About this task: Would you please give all the lines below again, exactly as they stand?

Stored items
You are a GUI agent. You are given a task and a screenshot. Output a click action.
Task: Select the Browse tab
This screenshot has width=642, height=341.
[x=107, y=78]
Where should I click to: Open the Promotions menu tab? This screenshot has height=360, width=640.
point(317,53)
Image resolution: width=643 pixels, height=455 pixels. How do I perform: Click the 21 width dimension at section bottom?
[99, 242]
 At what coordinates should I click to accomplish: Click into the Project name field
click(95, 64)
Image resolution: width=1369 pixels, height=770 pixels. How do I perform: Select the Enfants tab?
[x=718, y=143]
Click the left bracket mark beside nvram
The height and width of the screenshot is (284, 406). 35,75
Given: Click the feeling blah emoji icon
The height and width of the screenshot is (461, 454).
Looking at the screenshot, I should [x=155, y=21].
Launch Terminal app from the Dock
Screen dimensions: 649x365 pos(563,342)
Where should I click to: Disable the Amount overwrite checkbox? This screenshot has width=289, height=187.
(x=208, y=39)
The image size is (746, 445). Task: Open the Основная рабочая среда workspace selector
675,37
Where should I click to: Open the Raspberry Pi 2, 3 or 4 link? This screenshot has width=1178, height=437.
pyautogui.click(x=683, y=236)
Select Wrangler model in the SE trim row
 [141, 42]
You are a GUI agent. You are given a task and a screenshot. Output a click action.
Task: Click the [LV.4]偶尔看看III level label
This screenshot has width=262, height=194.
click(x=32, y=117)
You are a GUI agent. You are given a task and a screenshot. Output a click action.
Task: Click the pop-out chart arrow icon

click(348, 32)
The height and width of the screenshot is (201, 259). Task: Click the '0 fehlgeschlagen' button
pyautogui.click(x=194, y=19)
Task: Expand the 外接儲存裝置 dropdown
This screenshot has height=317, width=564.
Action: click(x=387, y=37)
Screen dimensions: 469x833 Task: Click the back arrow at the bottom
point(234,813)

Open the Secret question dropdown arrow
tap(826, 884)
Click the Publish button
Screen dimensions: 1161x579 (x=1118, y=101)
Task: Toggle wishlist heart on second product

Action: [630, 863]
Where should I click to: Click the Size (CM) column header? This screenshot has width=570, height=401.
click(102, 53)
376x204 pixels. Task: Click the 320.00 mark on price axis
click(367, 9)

Output:
You are a GUI agent. You are given a task and a screenshot. Output a click action.
Task: Select the Browse tab
This screenshot has width=642, height=341.
[x=107, y=78]
Where should I click to: Open the Promotions menu tab? This screenshot has height=360, width=640.
point(317,53)
Image resolution: width=643 pixels, height=455 pixels. How do I perform: Click the 21 width dimension at section bottom?
[99, 242]
 At what coordinates should I click to accomplish: Click into the Project name field
click(95, 64)
Image resolution: width=1369 pixels, height=770 pixels. How do I perform: Select the Enfants tab?
[x=718, y=143]
Click the left bracket mark beside nvram
The height and width of the screenshot is (284, 406). 35,75
Given: Click the feeling blah emoji icon
The height and width of the screenshot is (461, 454).
Looking at the screenshot, I should [x=155, y=21].
Launch Terminal app from the Dock
Screen dimensions: 649x365 pos(563,342)
Where should I click to: Disable the Amount overwrite checkbox? This screenshot has width=289, height=187.
(x=208, y=39)
The image size is (746, 445). Task: Open the Основная рабочая среда workspace selector
675,37
Where should I click to: Open the Raspberry Pi 2, 3 or 4 link? This screenshot has width=1178, height=437.
pyautogui.click(x=683, y=236)
Select Wrangler model in the SE trim row
 [141, 42]
You are a GUI agent. You are given a task and a screenshot. Output a click action.
Task: Click the [LV.4]偶尔看看III level label
This screenshot has width=262, height=194.
click(x=32, y=117)
You are a GUI agent. You are given a task and a screenshot. Output a click action.
Task: Click the pop-out chart arrow icon

click(348, 32)
The height and width of the screenshot is (201, 259). Task: Click the '0 fehlgeschlagen' button
pyautogui.click(x=194, y=19)
Task: Expand the 外接儲存裝置 dropdown
This screenshot has height=317, width=564.
Action: click(x=387, y=37)
Screen dimensions: 469x833 Task: Click the back arrow at the bottom
point(234,813)

Open the Secret question dropdown arrow
tap(826, 884)
Click the Publish button
Screen dimensions: 1161x579 (x=1118, y=101)
Task: Toggle wishlist heart on second product

Action: [630, 863]
Where should I click to: Click the Size (CM) column header? This screenshot has width=570, height=401.
click(102, 53)
376x204 pixels. Task: Click the 320.00 mark on price axis
click(367, 9)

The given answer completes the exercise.